REQUIREMENT:
From the line below containing "Given: Open the three-dot more options menu" to the final line, print each line exactly as written. No pictures belong in the copy.

TASK MATERIAL:

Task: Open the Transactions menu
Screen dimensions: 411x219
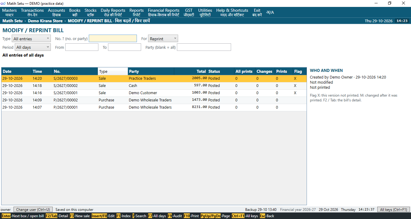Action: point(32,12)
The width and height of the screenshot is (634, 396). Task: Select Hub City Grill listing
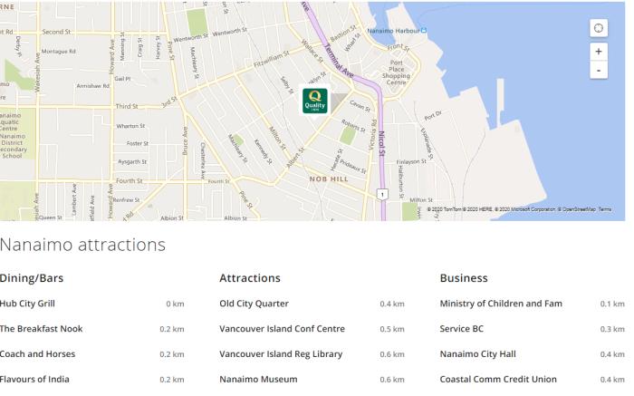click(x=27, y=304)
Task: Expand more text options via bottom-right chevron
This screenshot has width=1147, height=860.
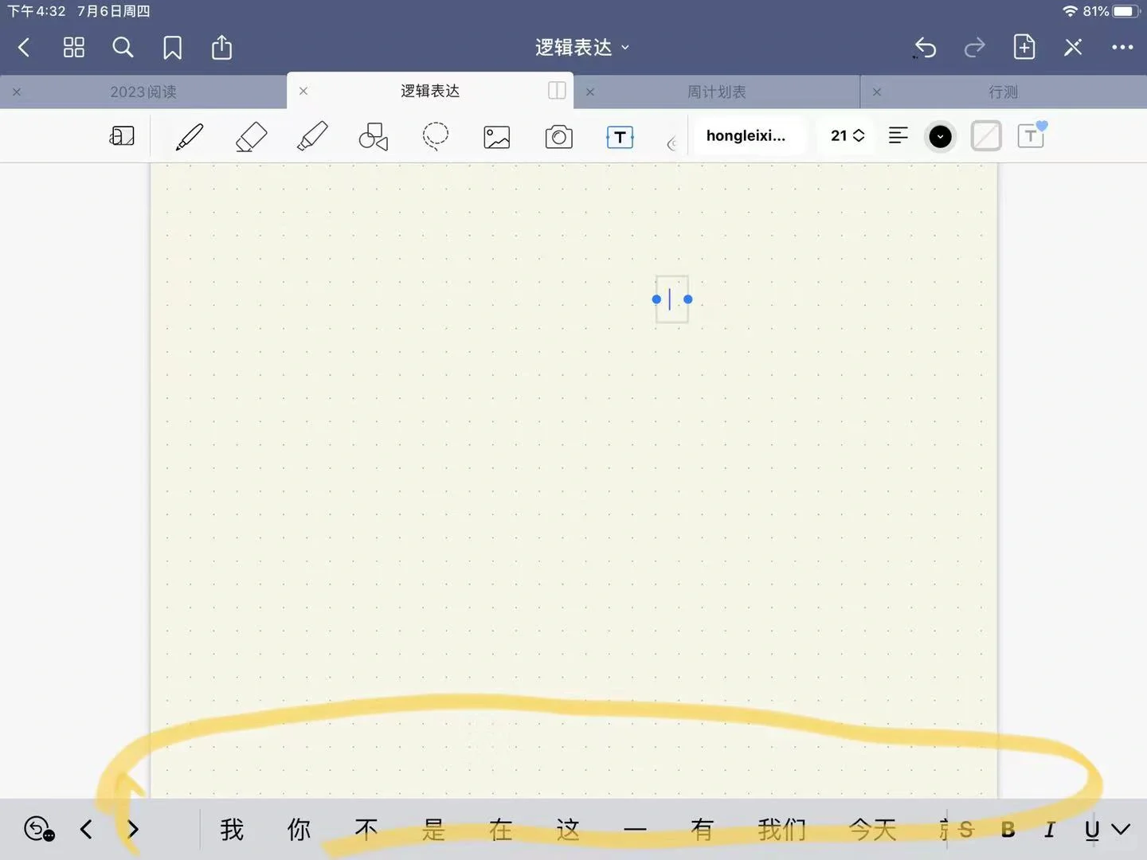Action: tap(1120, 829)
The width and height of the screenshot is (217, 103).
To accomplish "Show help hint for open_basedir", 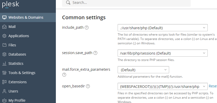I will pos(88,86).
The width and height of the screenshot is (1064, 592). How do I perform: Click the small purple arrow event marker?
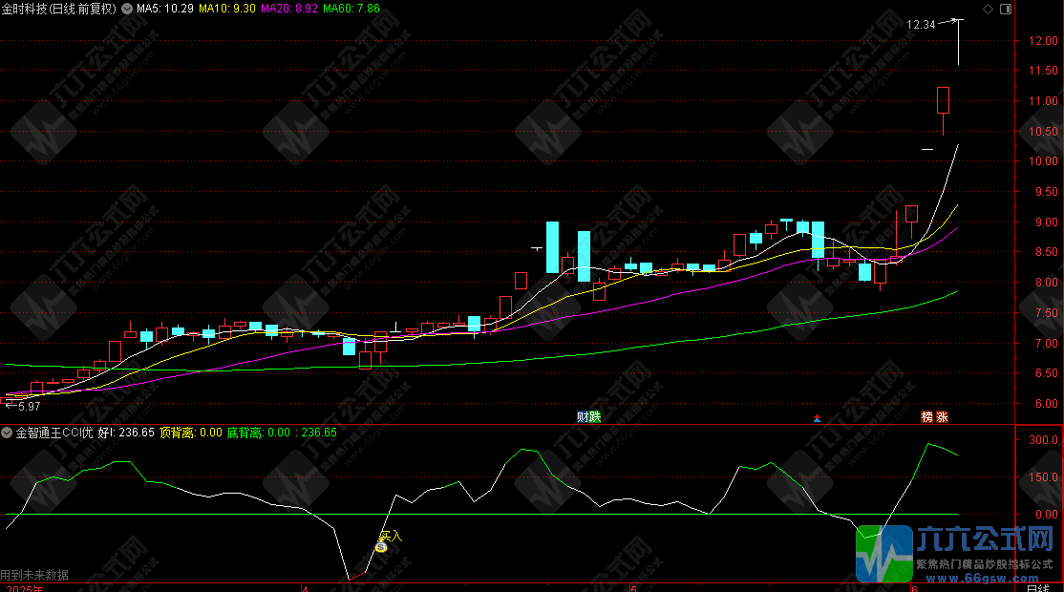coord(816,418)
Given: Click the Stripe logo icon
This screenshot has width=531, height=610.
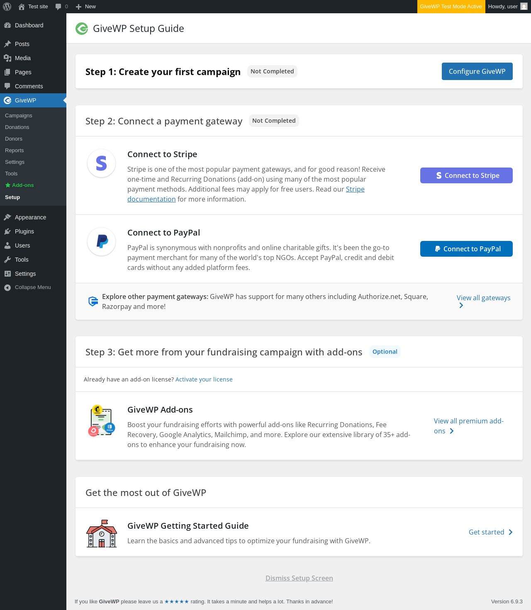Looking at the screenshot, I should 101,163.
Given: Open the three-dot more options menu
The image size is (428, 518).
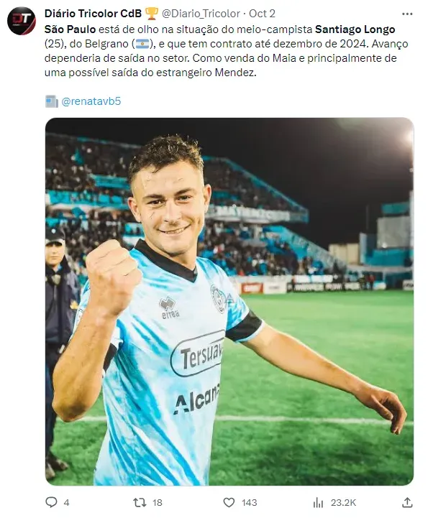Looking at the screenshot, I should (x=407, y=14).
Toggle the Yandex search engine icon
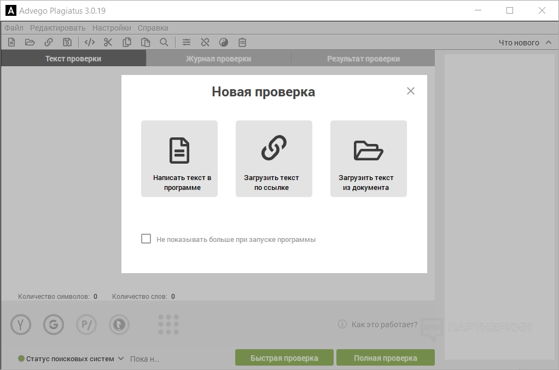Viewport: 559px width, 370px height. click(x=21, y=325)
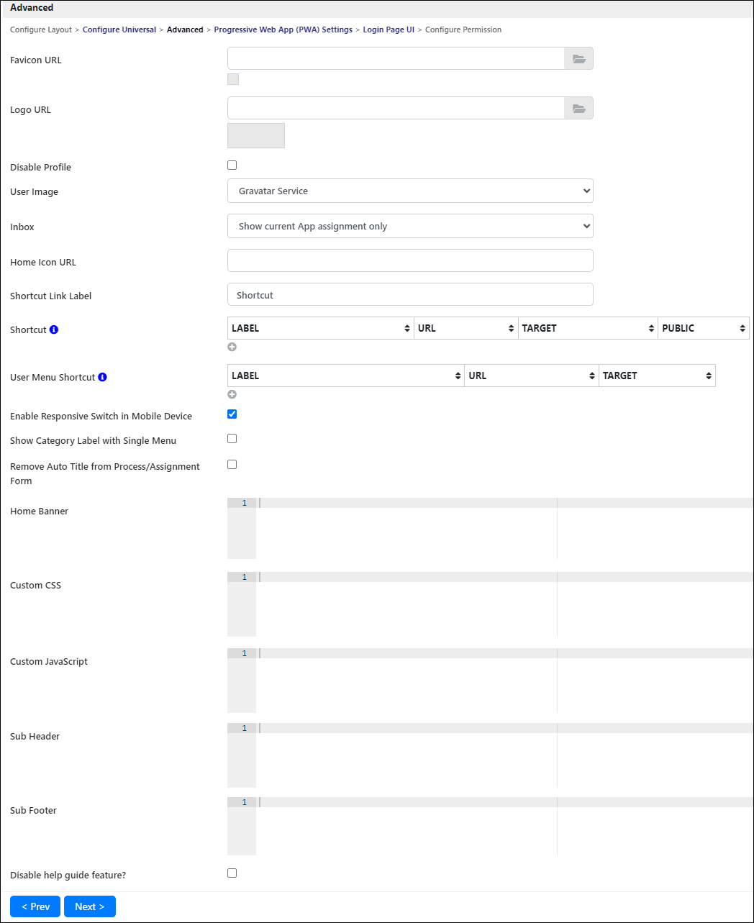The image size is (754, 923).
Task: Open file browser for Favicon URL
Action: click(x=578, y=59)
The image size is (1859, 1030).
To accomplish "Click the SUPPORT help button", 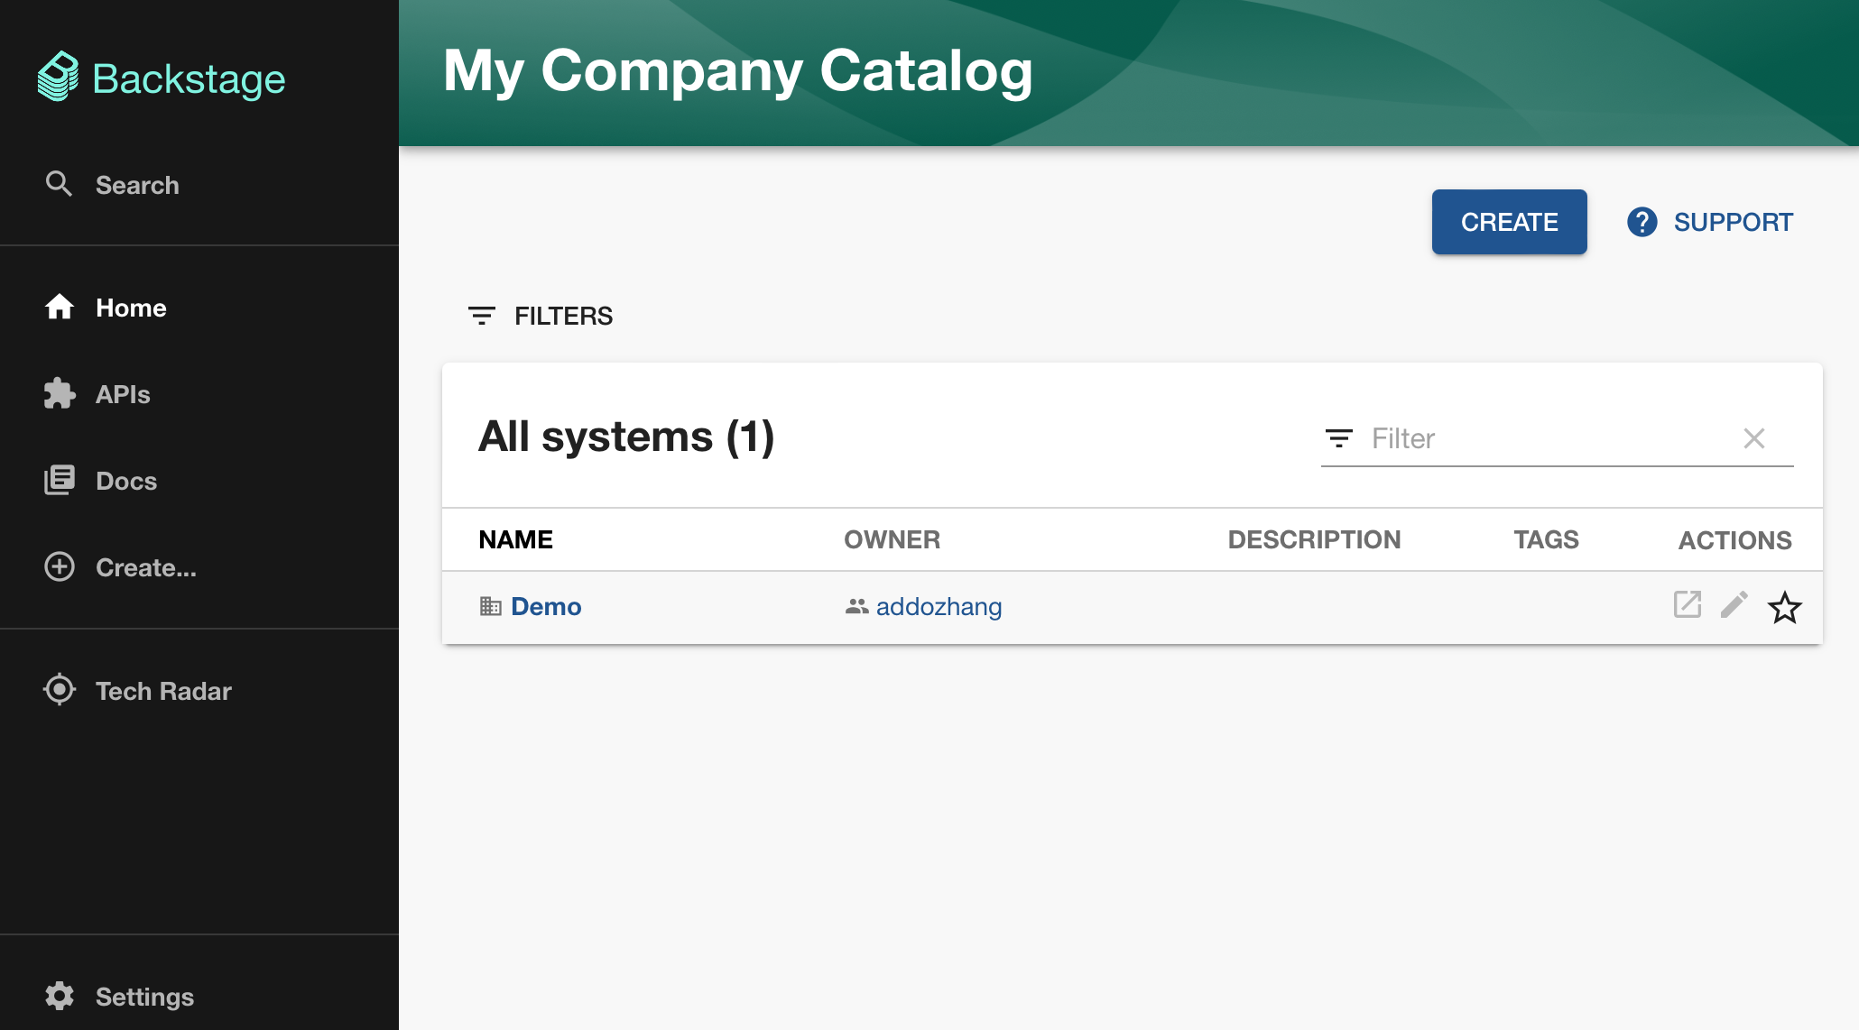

WORKED SOLUTION:
Given: Open the three-dot more options menu
The image size is (428, 518).
Looking at the screenshot, I should (x=407, y=14).
Toggle the Yandex search engine icon
Viewport: 559px width, 370px height. click(x=21, y=325)
The image size is (754, 923).
Task: Open file browser for Favicon URL
Action: click(x=578, y=59)
The image size is (1859, 1030).
To accomplish "Click the SUPPORT help button", 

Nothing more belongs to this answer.